→ Exercise: Rewrite the lines in the stretch from the one containing "Given: Click the" through the end of the lines, replacing "percent badge" with "discount badge" and leaving everything else unchanged. Leave the pictures out of your answer.
----- Data -----
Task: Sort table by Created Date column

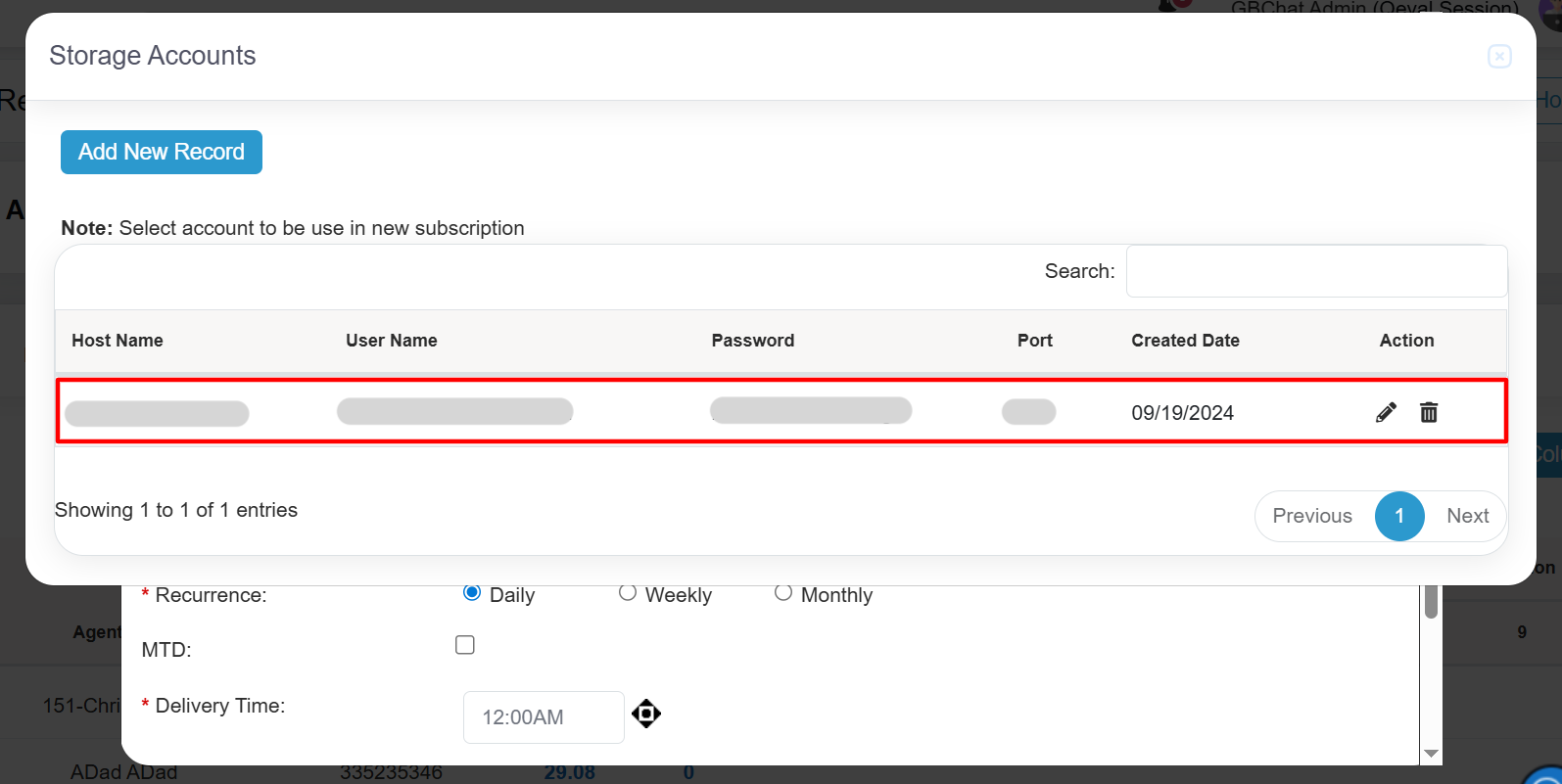Action: (1185, 341)
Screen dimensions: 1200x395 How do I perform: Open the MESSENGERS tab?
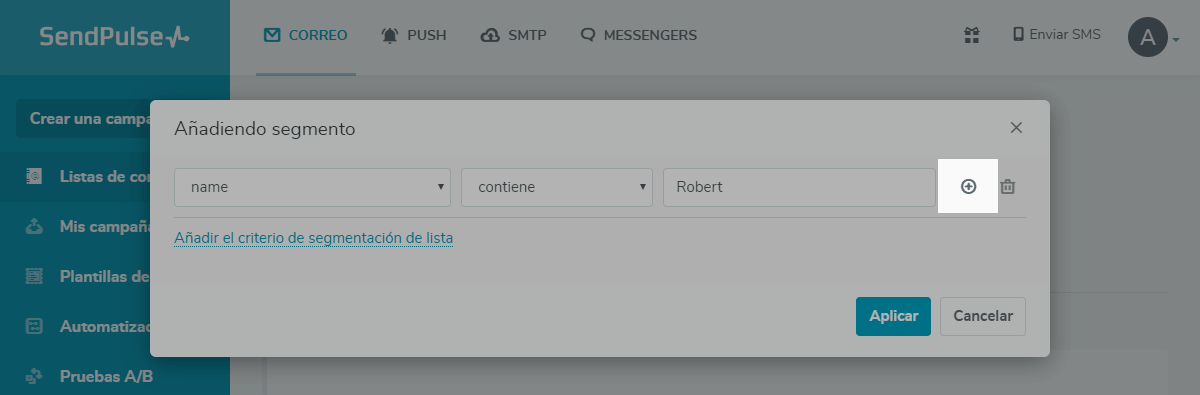tap(638, 35)
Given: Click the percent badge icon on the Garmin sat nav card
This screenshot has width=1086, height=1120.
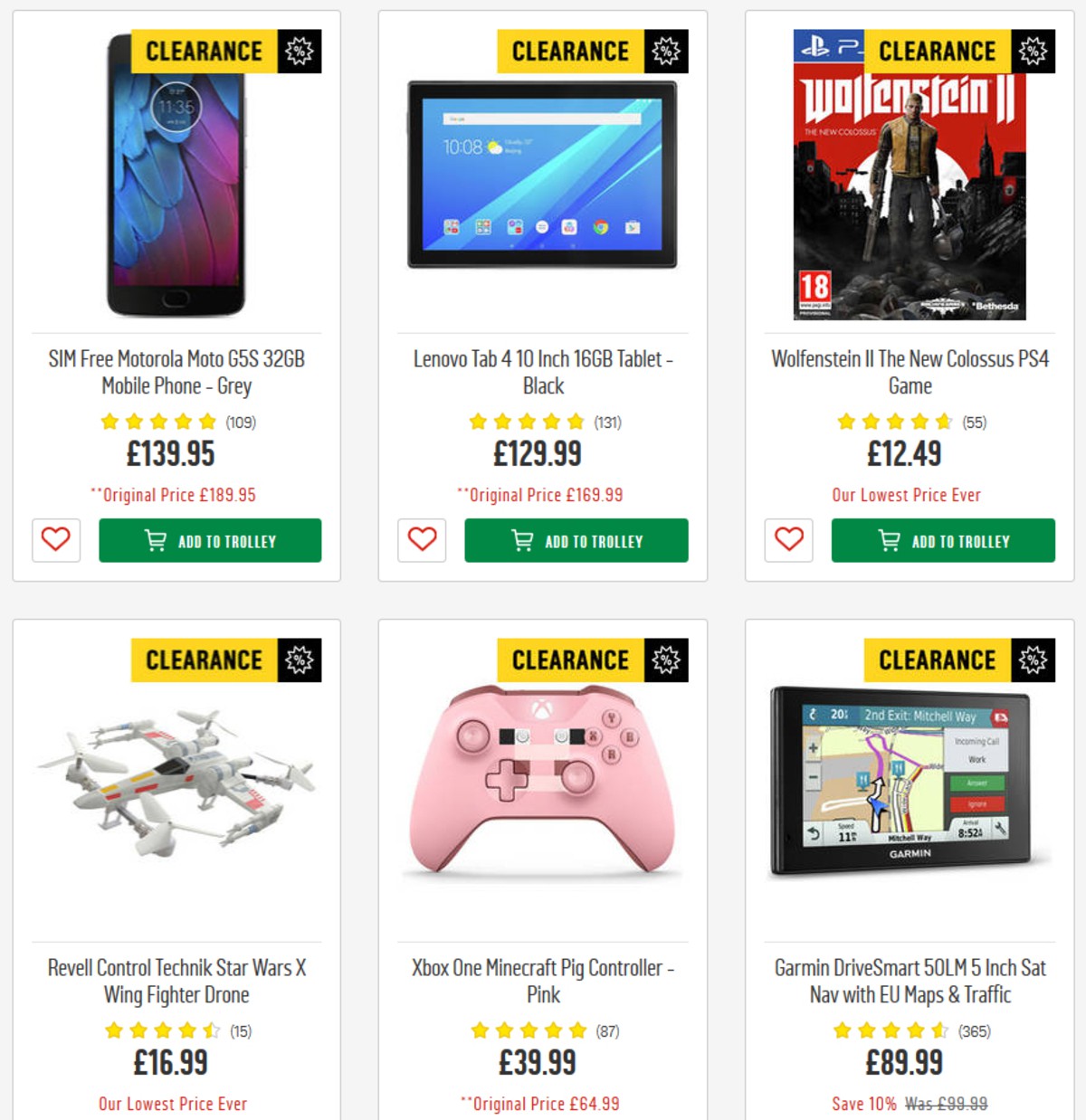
-----
→ Answer to the task:
Given: Click the discount badge icon on the Garmin sat nav card
This screenshot has width=1086, height=1120.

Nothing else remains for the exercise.